Crabbe replied, “‘I didn’t know when the bomb went off, but I took it at 1:30.”
Now comes the FBI analysis of those photos, using biometric tools like facial recognition. Reportedly, asurveillance camera above the Lord & Taylor building at Copley Square have provided investigators with images of two men they’d like to question.
The possible identification of a suspect does not mean all those photos collected by the FBI are useless. Pictures and video from people like Crabbe contain distinct vantage points and angles that help investigators cross-check people they might find suspicious or worth questioning.
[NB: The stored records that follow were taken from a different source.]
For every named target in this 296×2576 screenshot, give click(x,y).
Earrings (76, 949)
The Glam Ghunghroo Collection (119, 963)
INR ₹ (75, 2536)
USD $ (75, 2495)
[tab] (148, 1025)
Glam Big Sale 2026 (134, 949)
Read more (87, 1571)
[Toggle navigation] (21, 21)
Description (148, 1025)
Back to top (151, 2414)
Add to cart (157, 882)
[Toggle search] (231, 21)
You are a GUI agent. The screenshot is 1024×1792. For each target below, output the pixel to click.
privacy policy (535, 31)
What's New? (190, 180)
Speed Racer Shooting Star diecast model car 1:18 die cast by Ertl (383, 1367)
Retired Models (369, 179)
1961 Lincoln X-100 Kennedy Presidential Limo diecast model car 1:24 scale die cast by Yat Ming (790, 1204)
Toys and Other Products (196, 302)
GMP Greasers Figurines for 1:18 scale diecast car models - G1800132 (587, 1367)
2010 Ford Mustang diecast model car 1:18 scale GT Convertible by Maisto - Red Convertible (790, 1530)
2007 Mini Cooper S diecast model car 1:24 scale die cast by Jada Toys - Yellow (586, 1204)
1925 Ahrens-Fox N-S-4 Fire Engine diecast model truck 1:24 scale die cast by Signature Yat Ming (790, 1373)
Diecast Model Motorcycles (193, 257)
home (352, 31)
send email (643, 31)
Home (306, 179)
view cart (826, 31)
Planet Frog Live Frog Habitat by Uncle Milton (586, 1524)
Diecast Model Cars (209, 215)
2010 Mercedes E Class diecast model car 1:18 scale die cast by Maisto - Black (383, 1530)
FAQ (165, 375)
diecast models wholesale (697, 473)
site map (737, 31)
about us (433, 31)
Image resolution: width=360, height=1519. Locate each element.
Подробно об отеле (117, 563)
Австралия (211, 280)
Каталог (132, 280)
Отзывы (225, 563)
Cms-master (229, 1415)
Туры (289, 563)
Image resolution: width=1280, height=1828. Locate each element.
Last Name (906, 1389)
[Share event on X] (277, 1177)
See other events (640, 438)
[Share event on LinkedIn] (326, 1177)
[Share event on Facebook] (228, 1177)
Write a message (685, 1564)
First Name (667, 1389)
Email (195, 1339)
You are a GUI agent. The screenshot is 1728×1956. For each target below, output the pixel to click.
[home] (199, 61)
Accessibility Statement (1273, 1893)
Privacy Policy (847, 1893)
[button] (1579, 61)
“The old cop in me always wants to look hard at guys with shades and watch caps,” says Mike Marks, a recently retired Navy investigator, who, when viewing Crabbe’s photo immediately scanned it for men with a “squared away military look” carrying backpacks.
“There are advanced software and analytical hardware that helps measure, to minute detail, the physical features terrain of face and physique, such as distance, angle, complexion, etc.,” McFadden, another Navy Criminal Investigative Service veteran, said in an email.
Some of these tools are purchased off-the-shelf; others take advantage of “the latest advances developed by Darpa, et. al,” he wrote, declining to be more specific. The Defense Department is researching tools to can identify people, at a distance, by the way they walk, the shape of their face,and even the way they smell.
But some of the best tools investigators have for photo analysis are their naked eyes. Crabbe’s photo might be a static image, focused on people. But investigators examine details in the spaces in between people, things like their position relative to other spectators and their stance near natural egress routes. On their own, details simply provide orientation. Combined with details gleaned from other photos and layered over time, investigators can assemble an understanding of what normal behavior at the Marathon looks like — and perhaps what it doesn’t look like.
“There’s been a lot of research conducted and data put together in recent years (I’ve been a part of some projects) on what do, say, 99 out of 100 people do in such a situation as in Boston — both before and after the event,” McFadden writes in his email. “And then [you] look for the abnormal behavior (such as running in the opposite direction as almost everyone else). However, often it is just ‘not normal’ or inexplicable when the person is found and interviewed. But it is a definite priority lead, to track down the ones that just don’t fit the pattern and can produce significant case results.”
In other words, it’s unlikely that any single image will crack the case. Investigators’ advantage — the entire rationale for calling for spectator photos and videos — is to match them against a broader picture, over time, of what Copley Square looked like. It’s also what helps distinguish professional investigators from the well-intentioned amateur sleuthing that’s happening on 4Chan and Reddit; and the tabloid insanity of the New York Post.
Crabbe simply wants to help. She was reluctant to post her panoramic photo on social media — “I hate to think it was one of the last photos taken of the victims,” she says — but felt comfortable giving the images to professionals who know how to interpret it.
“Either this is a photo of suspects or this is a photo of victims,” Crabbe says. “And I tend to look at it as a photo of victims.”